By default, this searches for any categories containing your search term: eg, Tudor will also find Tudors, Tudor History, etc. Check the 'exact' box to restrict searching to categories exactly matching your search. All searches are case-insensitive.

This is a search for tags/categories assigned to blog posts by their authors. The terminology used for post tags varies across different blog platforms, but WordPress tags and categories, Blogspot labels, and Tumblr tags are all included.

This search feature has a number of purposes:

1. to give site users improved access to the content EMC has been aggregating since August 2012, so they can look for bloggers posting on topics they're interested in, explore what's happening in the early modern blogosphere, and so on.

2. to facilitate and encourage the proactive use of post categories/tags by groups of bloggers with shared interests. All searches can be bookmarked for reference, making it possible to create useful resources of blogging about specific news, topics, conferences, etc, in a similar fashion to Twitter hashtags. Bloggers could agree on a shared tag for posts, or an event organiser could announce one in advance, as is often done with Twitter hashtags.

Caveats and Work in Progress

This does not search post content, and it will not find any informal keywords/hashtags within the body of posts.

If EMC doesn't find any <category> tags for a post in the RSS feed it is classified as uncategorized. These and any <category> 'uncategorized' from the feed are omitted from search results. (It should always be borne in mind that some bloggers never use any kind of category or tag at all.)

This will not be a 'real time' search, although EMC updates content every few hours so it's never very far behind events.

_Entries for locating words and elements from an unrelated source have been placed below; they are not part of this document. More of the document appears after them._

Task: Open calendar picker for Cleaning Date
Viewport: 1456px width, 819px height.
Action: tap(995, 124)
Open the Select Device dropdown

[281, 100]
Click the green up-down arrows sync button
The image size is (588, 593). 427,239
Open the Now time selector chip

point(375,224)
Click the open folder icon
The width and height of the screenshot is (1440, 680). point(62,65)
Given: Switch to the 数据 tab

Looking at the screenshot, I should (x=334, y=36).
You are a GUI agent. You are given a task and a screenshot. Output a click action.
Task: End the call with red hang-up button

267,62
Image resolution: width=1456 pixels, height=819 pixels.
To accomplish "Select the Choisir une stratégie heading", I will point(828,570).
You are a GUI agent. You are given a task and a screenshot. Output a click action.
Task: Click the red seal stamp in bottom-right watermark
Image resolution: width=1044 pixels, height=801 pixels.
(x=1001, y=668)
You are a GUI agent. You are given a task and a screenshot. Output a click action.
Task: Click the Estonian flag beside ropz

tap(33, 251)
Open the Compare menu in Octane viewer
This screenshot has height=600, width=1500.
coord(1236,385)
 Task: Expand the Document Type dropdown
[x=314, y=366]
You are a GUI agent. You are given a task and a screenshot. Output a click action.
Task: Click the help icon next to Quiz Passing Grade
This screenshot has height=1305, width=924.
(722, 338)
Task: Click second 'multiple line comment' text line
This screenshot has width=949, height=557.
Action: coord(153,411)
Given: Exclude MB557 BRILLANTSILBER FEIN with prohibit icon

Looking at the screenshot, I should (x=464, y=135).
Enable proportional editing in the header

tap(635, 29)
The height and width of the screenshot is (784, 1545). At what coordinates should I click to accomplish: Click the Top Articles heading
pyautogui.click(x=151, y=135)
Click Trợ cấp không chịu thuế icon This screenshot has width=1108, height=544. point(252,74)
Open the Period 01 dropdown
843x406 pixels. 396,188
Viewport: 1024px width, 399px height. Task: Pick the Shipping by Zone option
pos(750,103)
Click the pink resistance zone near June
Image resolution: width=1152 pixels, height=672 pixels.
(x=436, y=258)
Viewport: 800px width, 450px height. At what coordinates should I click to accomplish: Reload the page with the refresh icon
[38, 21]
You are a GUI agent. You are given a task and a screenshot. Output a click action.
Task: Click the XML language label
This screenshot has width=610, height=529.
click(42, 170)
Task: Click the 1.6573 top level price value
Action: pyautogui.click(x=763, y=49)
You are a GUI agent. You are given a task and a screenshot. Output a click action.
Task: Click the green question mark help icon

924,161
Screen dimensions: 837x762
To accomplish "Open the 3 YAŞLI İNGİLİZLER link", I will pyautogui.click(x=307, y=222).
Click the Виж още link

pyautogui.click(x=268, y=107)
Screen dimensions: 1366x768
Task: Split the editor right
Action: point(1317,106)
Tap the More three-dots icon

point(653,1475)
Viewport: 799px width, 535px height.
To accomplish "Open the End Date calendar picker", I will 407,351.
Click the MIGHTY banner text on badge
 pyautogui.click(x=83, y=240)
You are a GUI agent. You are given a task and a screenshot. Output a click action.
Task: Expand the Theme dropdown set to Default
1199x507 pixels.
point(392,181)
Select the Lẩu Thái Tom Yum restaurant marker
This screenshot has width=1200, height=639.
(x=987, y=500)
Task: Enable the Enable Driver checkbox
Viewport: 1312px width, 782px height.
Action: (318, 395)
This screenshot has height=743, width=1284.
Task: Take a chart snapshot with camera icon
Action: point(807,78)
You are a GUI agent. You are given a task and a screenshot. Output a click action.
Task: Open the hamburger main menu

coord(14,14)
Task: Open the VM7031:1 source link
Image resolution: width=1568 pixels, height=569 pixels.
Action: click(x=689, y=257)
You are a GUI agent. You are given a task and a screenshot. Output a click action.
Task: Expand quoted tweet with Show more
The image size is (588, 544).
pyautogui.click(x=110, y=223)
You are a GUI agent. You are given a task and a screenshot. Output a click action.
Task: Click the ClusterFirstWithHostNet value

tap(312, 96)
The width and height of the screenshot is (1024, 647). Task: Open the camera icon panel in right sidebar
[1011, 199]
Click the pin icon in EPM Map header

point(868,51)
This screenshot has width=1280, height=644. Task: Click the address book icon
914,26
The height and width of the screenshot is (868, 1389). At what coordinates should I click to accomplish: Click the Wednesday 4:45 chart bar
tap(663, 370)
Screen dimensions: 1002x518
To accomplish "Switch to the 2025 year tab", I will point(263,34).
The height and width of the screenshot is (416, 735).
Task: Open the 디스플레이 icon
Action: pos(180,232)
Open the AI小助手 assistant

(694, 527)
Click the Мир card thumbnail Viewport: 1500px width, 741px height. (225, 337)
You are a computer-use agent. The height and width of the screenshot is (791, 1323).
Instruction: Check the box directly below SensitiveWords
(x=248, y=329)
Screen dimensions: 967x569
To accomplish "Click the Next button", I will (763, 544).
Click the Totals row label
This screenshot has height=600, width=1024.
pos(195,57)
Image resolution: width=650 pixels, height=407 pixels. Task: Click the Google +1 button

The search is at present quite basic and limited. I plan to add a number of more sophisticated features in the future including the ability to filter by blog tags and by dates. I may also introduce RSS feeds for search queries at some point.

Constructing Search Query URLs

If you'd like to use an event tag, it's possible to work out in advance what the URL will be, without needing to visit EMC and run the search manually (though you might be advised to check it works!). But you'll need to use URL encoding as appropriate for any spaces or punctuation in the tag (so it might be a good idea to avoid them).

This is the basic structure:

http://emc.historycarnival.org/searchcat?s={search term or phrase}

For example, the URL for a simple search for categories containing London:

http://emc.historycarnival.org/searchcat?s=london

The URL for a search for the exact category Gunpowder Plot:

http://emc.historycarnival.org/searchcat?s=Gunpowder%20Plot&exact=on

In this more complex URL, %20 is the URL encoding for a space between words and &exact=on adds the exact category requirement.

I'll do my best to ensure that the basic URL construction (searchcat?s=...) is stable and persistent as long as the site is around.